にもかかわらず話がもれにもれ、新作への期待よりも「生シャイラ」を見たいという千人以上のファッション関係者およびマスコミから入場への問い合わせが殺到して大変だったと、シェリルの敏腕女性広報担当者が興奮気味に話していた。

なので急遽1日だったショーの予定は3日間に延長されることになり、シェリル側もモデルやスタッフたちも、皆がワンオクターブ高い高揚感に包まれて、その空気が大きなプレッシャーとなってガツンと私にのしかかってきた。

楽屋ではメイクが施されたあと衣装を着せられ、細かいフィッティングも同時に行われる。

モデルごとについているヘアメイクと衣装係、デザイナーやアシスタントがものすごい速さで立ち居振る舞い、作業を進め、ステージとは打って変わって殺気立った慌ただしさだった。
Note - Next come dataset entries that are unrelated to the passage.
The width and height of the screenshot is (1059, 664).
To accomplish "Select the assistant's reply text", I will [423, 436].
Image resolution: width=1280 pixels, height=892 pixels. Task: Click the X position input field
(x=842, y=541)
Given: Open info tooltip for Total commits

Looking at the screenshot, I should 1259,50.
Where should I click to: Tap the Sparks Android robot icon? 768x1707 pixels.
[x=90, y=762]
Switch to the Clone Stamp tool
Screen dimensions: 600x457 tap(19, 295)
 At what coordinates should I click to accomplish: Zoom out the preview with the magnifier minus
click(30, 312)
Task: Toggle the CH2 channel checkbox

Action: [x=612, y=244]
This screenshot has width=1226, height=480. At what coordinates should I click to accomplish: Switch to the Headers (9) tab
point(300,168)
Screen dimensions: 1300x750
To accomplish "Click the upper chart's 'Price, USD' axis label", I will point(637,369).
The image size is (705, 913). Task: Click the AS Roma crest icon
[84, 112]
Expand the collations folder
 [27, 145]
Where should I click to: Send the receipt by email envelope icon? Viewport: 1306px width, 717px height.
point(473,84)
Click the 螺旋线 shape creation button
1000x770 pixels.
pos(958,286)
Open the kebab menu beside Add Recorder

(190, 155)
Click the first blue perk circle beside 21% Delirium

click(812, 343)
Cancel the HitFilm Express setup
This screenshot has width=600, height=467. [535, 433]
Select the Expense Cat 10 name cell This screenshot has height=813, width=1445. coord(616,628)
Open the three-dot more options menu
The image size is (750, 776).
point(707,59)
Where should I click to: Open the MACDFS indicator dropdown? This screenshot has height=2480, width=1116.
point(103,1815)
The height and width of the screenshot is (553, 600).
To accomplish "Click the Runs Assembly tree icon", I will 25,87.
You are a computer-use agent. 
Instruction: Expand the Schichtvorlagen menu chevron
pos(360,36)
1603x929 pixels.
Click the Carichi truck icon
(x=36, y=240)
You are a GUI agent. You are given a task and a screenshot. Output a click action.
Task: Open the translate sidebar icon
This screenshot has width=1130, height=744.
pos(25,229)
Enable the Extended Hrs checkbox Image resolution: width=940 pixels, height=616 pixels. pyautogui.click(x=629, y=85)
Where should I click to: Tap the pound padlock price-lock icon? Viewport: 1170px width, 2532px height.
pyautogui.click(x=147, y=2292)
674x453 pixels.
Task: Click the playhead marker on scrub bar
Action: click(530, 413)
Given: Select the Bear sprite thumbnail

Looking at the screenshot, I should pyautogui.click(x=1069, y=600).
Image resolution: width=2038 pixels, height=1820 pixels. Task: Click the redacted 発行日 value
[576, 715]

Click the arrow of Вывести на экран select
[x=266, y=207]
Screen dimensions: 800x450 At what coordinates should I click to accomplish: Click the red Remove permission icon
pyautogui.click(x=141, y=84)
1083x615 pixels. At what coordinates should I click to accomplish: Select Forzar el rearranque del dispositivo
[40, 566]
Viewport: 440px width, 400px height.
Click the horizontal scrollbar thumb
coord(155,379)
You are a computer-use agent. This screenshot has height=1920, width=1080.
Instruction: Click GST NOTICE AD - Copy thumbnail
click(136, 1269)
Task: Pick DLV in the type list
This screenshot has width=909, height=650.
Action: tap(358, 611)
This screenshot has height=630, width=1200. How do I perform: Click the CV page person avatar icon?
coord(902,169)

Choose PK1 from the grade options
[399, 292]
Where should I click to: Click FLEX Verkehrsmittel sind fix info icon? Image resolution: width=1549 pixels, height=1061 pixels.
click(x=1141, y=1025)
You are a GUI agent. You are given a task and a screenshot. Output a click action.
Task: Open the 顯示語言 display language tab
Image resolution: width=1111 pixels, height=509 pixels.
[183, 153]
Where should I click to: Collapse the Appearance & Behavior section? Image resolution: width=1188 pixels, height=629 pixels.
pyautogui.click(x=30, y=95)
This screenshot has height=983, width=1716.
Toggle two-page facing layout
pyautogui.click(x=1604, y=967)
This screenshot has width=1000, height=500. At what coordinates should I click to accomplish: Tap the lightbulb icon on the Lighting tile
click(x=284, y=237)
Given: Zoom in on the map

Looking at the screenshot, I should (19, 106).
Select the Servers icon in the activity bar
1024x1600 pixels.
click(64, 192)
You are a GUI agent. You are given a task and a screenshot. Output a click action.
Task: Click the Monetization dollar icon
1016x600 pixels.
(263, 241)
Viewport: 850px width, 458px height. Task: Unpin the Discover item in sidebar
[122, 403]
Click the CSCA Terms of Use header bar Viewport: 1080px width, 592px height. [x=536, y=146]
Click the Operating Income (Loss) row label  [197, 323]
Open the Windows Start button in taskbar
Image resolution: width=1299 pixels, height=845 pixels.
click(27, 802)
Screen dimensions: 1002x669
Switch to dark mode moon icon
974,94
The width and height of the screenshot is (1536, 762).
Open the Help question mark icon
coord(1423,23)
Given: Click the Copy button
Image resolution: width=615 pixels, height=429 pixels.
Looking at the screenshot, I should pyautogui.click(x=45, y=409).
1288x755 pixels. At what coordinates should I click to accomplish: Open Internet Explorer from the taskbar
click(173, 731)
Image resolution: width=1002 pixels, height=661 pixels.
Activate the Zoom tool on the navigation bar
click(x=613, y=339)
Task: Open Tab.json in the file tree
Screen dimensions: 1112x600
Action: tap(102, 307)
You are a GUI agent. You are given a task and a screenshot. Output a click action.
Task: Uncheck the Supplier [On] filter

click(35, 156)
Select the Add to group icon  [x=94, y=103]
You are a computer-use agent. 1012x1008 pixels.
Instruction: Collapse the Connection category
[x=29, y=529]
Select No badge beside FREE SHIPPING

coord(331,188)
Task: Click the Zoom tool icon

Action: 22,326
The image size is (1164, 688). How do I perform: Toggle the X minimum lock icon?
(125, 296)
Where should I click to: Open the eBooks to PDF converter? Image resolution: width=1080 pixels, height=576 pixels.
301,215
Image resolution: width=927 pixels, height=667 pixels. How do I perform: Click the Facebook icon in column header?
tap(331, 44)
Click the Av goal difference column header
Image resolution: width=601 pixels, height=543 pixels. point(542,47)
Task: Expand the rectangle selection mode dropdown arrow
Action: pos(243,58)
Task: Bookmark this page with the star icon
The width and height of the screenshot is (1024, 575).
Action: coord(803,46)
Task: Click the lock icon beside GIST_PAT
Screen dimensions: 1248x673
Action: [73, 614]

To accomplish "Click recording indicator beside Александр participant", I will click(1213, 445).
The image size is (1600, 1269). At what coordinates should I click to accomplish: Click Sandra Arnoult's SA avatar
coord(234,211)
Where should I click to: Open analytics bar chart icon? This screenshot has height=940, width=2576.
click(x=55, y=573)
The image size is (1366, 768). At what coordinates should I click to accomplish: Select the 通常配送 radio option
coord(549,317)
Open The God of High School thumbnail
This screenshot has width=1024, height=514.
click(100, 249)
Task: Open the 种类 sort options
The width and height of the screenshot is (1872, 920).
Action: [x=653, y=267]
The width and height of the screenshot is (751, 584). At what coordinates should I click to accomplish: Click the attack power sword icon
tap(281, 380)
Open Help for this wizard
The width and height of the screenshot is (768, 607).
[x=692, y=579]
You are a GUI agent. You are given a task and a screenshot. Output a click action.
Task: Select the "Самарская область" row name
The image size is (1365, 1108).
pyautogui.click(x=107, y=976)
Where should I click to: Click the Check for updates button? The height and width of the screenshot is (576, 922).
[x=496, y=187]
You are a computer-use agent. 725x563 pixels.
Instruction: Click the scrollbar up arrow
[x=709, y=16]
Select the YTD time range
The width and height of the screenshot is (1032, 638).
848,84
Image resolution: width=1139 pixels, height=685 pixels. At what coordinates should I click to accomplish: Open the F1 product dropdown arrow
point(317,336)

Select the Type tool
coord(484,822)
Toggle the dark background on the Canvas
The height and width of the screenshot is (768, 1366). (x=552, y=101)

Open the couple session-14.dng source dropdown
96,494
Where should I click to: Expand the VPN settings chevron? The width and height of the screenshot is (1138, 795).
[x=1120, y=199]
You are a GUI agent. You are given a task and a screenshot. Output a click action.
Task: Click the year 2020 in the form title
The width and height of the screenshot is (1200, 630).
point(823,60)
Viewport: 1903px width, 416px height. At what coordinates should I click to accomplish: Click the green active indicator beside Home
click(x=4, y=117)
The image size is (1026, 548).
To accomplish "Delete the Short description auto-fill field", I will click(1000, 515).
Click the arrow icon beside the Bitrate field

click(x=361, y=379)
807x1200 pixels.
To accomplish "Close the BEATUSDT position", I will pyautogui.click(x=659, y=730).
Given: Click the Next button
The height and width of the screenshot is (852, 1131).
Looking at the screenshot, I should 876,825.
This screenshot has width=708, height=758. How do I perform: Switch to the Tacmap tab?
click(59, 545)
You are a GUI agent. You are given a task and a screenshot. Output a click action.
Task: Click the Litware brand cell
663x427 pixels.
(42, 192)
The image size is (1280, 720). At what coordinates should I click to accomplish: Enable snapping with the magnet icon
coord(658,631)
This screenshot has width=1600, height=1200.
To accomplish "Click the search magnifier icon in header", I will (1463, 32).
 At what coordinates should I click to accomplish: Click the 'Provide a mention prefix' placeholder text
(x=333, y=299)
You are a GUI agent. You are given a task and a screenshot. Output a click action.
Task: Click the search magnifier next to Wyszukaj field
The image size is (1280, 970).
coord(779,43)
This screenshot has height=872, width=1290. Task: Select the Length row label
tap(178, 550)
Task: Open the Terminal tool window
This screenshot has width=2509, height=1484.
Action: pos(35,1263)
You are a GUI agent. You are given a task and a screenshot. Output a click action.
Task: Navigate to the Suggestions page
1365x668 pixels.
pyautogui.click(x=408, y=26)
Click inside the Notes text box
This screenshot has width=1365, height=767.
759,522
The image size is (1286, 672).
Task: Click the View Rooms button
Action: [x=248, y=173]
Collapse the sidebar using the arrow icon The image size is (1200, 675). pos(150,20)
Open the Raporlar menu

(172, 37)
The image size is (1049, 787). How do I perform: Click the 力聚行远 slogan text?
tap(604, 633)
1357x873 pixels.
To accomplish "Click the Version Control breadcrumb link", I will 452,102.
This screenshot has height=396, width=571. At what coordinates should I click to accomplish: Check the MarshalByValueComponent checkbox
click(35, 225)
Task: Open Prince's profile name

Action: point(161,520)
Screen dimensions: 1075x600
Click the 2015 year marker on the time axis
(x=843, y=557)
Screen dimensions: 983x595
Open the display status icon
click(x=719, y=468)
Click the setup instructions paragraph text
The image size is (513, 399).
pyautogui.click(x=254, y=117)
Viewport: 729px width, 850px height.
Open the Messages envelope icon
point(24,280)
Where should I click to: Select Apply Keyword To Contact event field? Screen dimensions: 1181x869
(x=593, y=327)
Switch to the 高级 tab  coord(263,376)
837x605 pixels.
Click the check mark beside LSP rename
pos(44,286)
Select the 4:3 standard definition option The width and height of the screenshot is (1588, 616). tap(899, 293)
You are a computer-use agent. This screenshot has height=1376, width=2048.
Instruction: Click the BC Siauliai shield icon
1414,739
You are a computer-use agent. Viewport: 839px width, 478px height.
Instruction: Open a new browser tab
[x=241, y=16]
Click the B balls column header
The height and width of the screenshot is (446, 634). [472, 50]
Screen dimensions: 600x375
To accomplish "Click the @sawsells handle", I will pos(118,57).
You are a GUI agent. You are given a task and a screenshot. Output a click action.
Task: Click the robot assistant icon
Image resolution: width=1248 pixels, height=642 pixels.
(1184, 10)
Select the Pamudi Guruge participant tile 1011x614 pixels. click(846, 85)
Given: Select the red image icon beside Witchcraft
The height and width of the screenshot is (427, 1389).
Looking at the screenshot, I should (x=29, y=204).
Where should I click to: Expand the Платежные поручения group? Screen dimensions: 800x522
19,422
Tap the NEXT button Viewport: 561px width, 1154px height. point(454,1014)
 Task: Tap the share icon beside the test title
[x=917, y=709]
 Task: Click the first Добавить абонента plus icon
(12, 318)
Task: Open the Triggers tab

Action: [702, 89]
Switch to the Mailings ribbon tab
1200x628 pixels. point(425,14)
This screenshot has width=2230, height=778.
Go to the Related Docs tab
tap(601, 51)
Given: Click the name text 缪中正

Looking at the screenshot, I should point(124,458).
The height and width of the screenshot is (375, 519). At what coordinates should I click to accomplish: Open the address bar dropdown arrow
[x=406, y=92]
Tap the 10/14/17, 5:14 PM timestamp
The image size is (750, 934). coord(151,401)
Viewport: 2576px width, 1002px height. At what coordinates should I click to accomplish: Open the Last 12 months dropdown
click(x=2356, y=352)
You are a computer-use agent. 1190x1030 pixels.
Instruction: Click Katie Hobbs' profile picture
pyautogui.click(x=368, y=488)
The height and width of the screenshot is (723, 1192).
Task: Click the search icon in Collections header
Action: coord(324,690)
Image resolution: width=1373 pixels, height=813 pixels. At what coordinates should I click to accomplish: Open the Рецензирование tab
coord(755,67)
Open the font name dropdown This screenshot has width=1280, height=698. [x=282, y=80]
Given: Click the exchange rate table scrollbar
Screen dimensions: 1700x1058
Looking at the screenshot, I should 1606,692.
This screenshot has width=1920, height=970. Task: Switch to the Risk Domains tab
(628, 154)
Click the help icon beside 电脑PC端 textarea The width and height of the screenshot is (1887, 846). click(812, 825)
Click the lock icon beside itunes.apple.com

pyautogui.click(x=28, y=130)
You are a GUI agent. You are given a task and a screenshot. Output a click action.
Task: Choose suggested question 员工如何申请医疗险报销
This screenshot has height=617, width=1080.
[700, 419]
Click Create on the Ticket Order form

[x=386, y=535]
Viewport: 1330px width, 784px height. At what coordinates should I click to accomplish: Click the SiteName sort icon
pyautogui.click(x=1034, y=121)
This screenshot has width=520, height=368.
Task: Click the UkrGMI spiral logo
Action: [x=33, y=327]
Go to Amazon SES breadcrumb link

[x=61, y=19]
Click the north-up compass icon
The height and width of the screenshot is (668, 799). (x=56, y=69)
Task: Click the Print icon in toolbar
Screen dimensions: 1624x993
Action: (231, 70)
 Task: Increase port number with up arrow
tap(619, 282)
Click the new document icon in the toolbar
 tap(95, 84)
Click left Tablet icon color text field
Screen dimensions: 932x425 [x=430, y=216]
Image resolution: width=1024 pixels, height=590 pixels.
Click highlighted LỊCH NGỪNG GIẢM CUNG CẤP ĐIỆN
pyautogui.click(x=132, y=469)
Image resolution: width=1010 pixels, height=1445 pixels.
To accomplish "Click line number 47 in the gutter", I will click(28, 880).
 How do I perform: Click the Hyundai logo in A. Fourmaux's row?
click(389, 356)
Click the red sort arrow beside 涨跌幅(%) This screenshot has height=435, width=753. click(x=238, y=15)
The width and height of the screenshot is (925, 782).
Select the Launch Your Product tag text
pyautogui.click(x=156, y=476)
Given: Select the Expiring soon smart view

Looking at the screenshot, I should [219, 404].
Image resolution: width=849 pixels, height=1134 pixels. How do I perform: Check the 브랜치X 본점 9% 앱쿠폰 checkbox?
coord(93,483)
そのテンパった雰囲気にのまれ、すでに準備が終わってランウエイまでに時間があった私は、平静を装いながらも心臓はものすごい勢いでばくばくと音を響かせていた。

脳貧血をおこしそうなほど緊張していた私のそばでトオ兄が「大丈夫だ。お前は紗季じゃなくてシャイラだ。何をやっても伝説のシャイラスタイルが出来上がるから、何も気にすることはない」と、耳元で念じてくれた。